Multi-Node Networking
godotz.ai fleets communicate over a Tailscale WireGuard mesh. Every node gets a stable 100.x.x.x address regardless of physical location — home lab, cloud VM, or co-lo. This guide covers Tailscale setup, node registration, ACL hardening, and cross-node orchestration.
1. Tailscale Installation
Install Tailscale on each node before adding it to the fleet.
# Linux (NixOS nodes get this via flake — skip manual install)
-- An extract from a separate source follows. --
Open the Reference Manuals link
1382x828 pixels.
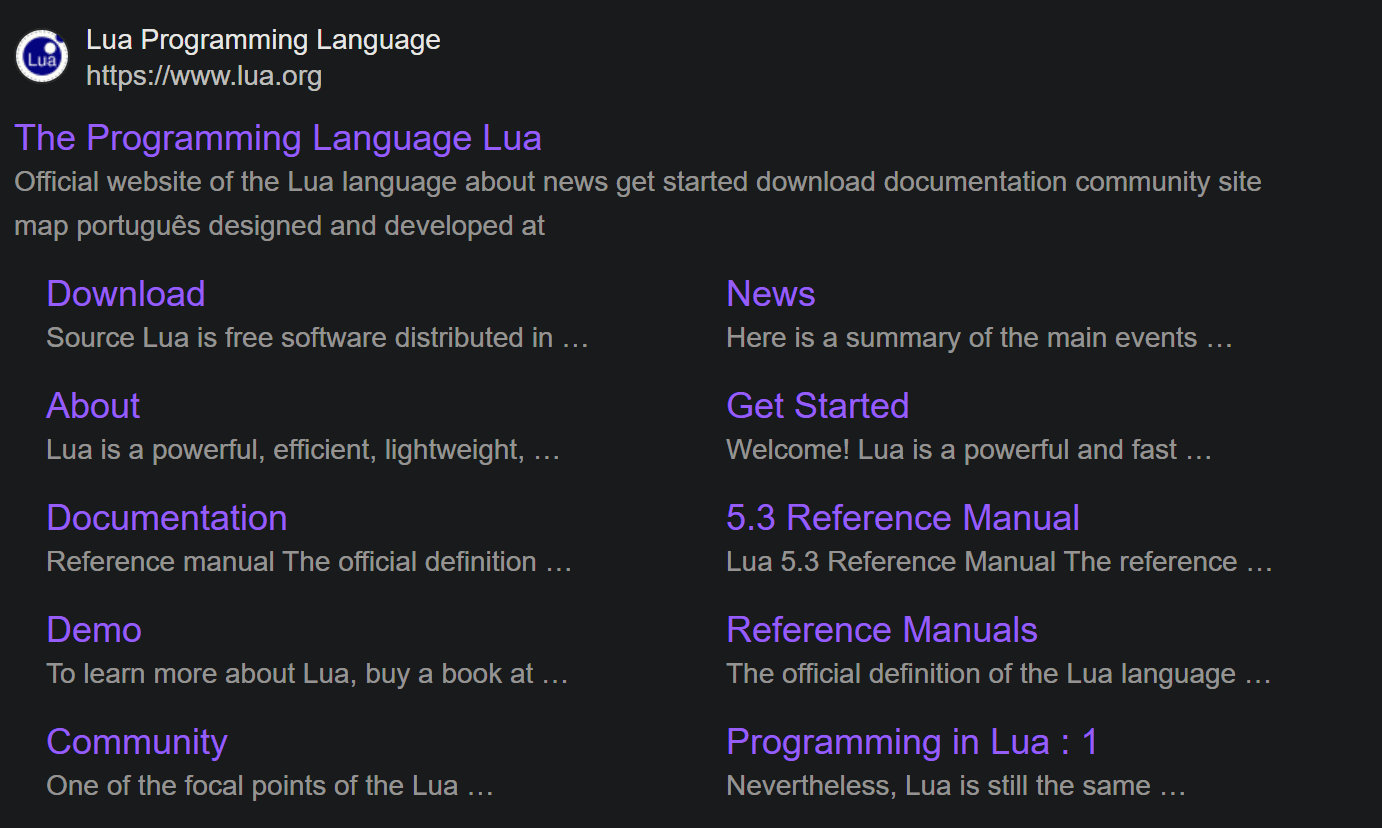click(x=881, y=630)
curl -fsSL https://tailscale.com/install.sh | sh
# Authenticate with a pre-auth key (non-interactive provisioning)
sudo tailscale up \
--authkey="${TAILSCALE_AUTHKEY}" \
--hostname="${NODE_NAME}" \
--accept-routes \
--ssh
On NixOS, declare it in the flake:
# modules/tailscale.nix
services.tailscale = {
enable = true;
authKeyFile = config.age.secrets.tailscale-authkey.path;
extraUpFlags = [ "--ssh" "--accept-routes" ];
};
Verify connectivity from the control plane:
tailscale status
# 100.64.0.1 control-01 linux -
# 100.64.0.2 worker-01 linux active; direct
# 100.64.0.3 worker-02 linux active; relay
2. Node Registration
Once Tailscale is up, register each node in the godotz.ai fleet manifest. This tells the control plane what roles each node can fulfill and what resources it has.
# fleet/nodes.yml
nodes:
- name: control-01
tailscale_ip: 100.64.0.1
roles: [control-plane, litellm-proxy, temporal, langfuse]
resources:
cpu: 8
ram_gb: 16
- name: worker-01
tailscale_ip: 100.64.0.2
roles: [glm-worker, kg-writer]
resources:
cpu: 4
ram_gb: 8
- name: worker-02
tailscale_ip: 100.64.0.3
roles: [glm-worker, mnemopi-replica]
resources:
cpu: 4
ram_gb: 8
Apply the manifest:
bd node sync --manifest fleet/nodes.yml
# Registered: control-01 (3 roles)
# Registered: worker-01 (2 roles)
# Registered: worker-02 (2 roles)
3. Deny-by-Default ACL Policy
The default Tailscale ACL grants every node access to every other node. For godotz.ai production fleets, lock this down to least-privilege.
{
"acls": [
{
"comment": "Control plane can reach all workers",
"action": "accept",
"src": ["tag:control-plane"],
"dst": ["tag:worker:*"]
},
{
"comment": "Workers can reach LiteLLM proxy only",
"action": "accept",
"src": ["tag:worker"],
"dst": ["tag:control-plane:7233,5432,6379,4000"]
},
{
"comment": "Operators can SSH to all nodes",
"action": "accept",
"src": ["group:operators"],
"dst": ["*:22"]
}
],
"tagOwners": {
"tag:control-plane": ["group:operators"],
"tag:worker": ["group:operators"]
},
"defaultAllow": false
}
Apply via Tailscale admin console or tailscale acl set:
# Export current policy for audit
tailscale acl get > acl-backup-$(date +%F).json
# Apply new deny-by-default policy
tailscale acl set < fleet/acl-policy.json
4. Port Reference
| Service | Port | Who Can Access |
|---|---|---|
| LiteLLM Proxy | 4000 | tag:worker, tag:control-plane |
| Temporal | 7233 | tag:control-plane only |
| Postgres | 5432 | tag:control-plane only |
| Redis | 6379 | tag:control-plane only |
| Langfuse | 3000 | group:operators |
| beads API | 8080 | tag:control-plane, tag:worker |
| ntfy (local) | 8090 | tag:control-plane only |
5. Cross-Node Orchestration
Supervisors (running on the control plane) dispatch tasks to worker nodes through the NATS message bus. Workers pull tasks using their registered roles as subscriptions.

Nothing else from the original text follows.